- Task description
Render the rows below as a JSON list of strings, from the line containing "Describe the element at coordinates (699, 96)" through the end of the rows, one string per line with blank lines skipped. Leave out the pictures.

*** Begin section ***

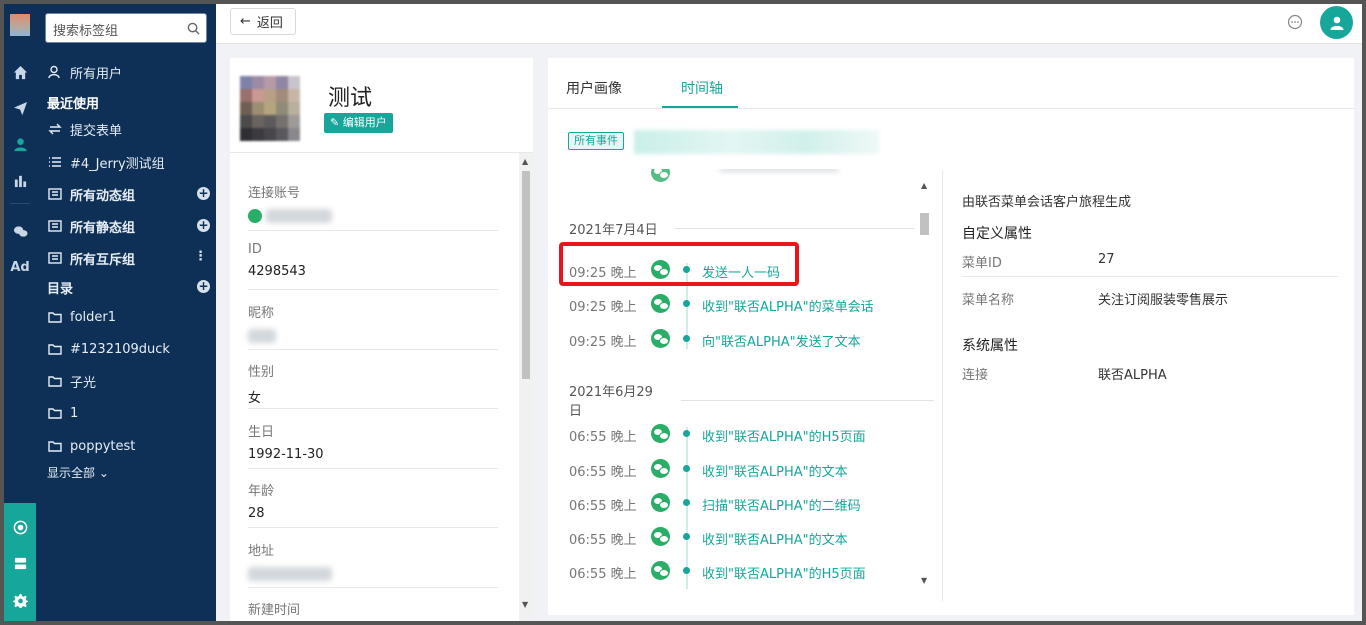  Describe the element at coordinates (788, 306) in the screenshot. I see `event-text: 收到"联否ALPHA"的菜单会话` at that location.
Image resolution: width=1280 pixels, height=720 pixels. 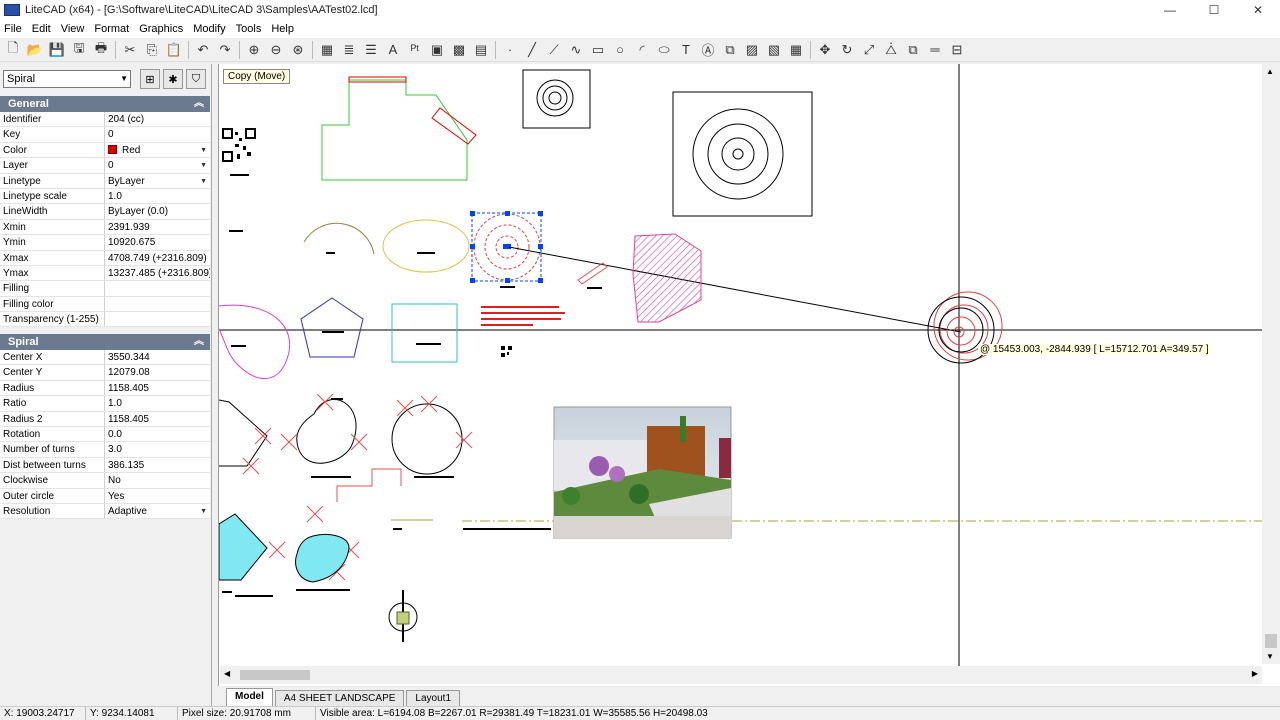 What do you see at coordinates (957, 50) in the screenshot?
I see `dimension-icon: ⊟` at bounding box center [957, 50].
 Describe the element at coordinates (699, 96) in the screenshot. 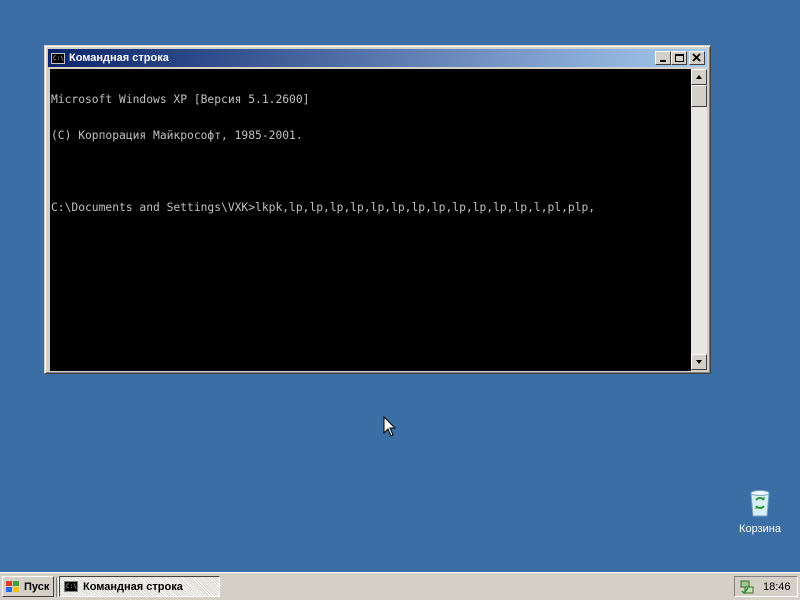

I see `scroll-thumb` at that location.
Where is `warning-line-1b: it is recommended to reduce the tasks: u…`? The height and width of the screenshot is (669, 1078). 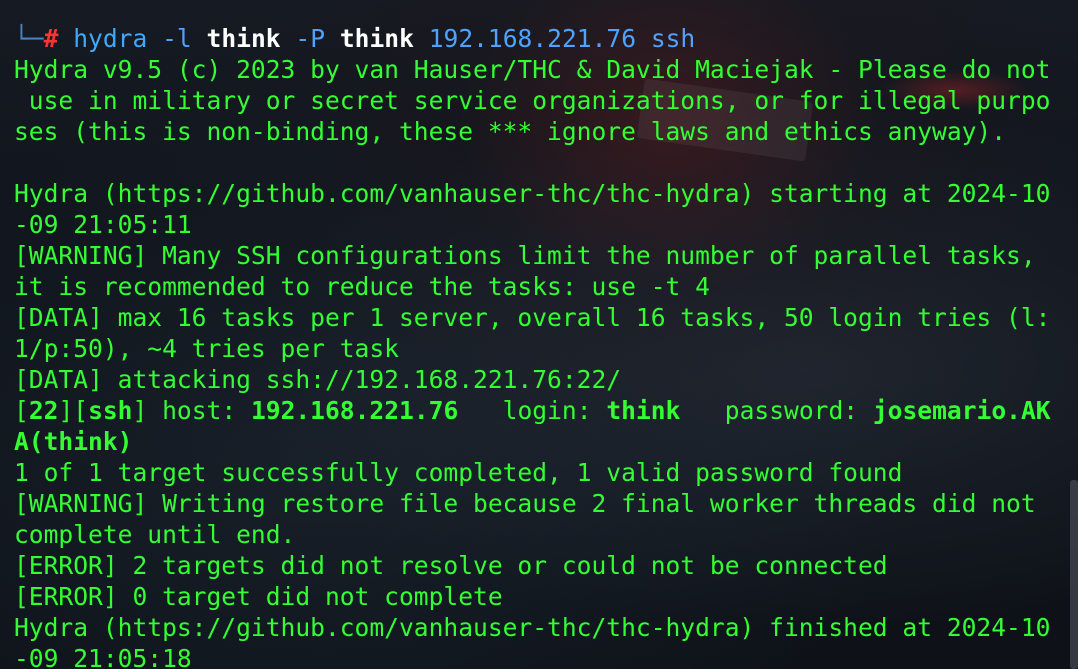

*** End section ***

- Answer to the exercise
[
  " Describe the element at coordinates (699, 96) in the screenshot. ",
  "I see `scroll-thumb` at that location.",
  "Where is `warning-line-1b: it is recommended to reduce the tasks: u…`? The height and width of the screenshot is (669, 1078). "
]